Formalnie Organizacja zajmuje się jedynie walką z terroryzmem, separatyzmem, ekstremizmem, handlem narkotykami oraz współpracą gospodarczą (głównie w sferze energetycznej). Towarzyszy im jednak coraz ściślejsza współpraca ministerstw obrony poszczególnych krajów. „Szanghajska Organizacja Współpracy jest w stanie samodzielnie rozwiązywać problemy pojawiające się w strefie jej odpowiedzialności" – zapewnił rosyjski wicepremier Siergiej Prichodźko, nie wyjaśniając jednak, kto i kiedy przydzielił Organizacji jakąś „strefę".

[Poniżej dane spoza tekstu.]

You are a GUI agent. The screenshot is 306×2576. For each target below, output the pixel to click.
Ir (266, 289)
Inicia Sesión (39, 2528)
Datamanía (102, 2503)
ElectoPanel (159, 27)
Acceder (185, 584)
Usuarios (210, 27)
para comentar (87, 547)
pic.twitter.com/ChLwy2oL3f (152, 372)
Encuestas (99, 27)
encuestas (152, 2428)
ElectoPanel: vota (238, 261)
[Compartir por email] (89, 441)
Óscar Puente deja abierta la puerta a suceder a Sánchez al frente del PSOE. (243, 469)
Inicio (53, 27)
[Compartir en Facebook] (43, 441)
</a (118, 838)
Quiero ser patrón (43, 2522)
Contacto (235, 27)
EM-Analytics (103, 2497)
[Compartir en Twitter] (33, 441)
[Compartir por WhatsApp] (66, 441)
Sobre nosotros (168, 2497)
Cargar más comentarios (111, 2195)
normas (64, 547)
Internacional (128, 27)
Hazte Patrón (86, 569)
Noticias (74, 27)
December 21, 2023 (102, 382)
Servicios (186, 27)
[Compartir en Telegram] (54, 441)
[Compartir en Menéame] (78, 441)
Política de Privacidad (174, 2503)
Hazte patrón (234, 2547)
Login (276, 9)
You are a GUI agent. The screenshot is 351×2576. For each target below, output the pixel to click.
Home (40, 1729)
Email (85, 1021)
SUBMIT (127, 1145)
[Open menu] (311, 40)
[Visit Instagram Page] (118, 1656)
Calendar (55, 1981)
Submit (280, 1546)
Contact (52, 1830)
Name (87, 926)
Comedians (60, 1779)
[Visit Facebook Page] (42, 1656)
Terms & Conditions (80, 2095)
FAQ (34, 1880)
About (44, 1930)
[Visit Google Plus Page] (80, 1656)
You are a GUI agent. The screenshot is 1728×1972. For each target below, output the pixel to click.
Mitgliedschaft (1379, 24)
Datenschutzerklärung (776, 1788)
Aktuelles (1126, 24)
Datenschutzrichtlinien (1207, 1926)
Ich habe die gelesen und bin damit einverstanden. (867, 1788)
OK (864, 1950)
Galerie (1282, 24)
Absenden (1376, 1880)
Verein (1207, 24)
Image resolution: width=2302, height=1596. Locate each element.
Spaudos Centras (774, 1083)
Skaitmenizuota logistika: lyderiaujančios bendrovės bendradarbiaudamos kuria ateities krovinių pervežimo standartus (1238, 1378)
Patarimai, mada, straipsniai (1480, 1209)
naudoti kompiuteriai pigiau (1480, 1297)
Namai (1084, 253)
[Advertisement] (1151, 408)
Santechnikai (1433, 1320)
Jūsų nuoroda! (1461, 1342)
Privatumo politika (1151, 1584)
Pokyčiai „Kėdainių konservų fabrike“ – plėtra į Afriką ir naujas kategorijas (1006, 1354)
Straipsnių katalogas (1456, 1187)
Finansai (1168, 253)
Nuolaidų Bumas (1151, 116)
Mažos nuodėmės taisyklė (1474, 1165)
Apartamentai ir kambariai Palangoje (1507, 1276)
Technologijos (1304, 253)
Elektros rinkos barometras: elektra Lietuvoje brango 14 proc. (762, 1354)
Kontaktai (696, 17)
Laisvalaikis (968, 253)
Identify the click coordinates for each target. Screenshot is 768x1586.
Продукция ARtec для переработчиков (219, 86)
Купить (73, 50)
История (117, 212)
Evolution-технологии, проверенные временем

Spośród dużych państw azjatyckich jedynie Japonia, Indonezja i Iran nie są związane z Organizacją. Jednak Teheran złożył już w zeszłym roku prośbę o przyjęcie. Początkowo wywołała ona konsternację, gdyż Iran obłożony był sankcjami ONZ. Jednak w tym roku zostały one zniesione i Teheran znów ubiega się o członkostwo. – Pozostały jednak pewne niuanse, pewne problemy dwustronne – powiedział o ewentualnym przyjęciu Iranu specjalny przedstawiciel rosyjskiego prezydenta ds. Organizacji Szanghajskiej Bachtier Chakimow. Nie wiadomo jednak, jakie to są „problemy dwustronne" i z jakimi państwami ma je Teheran.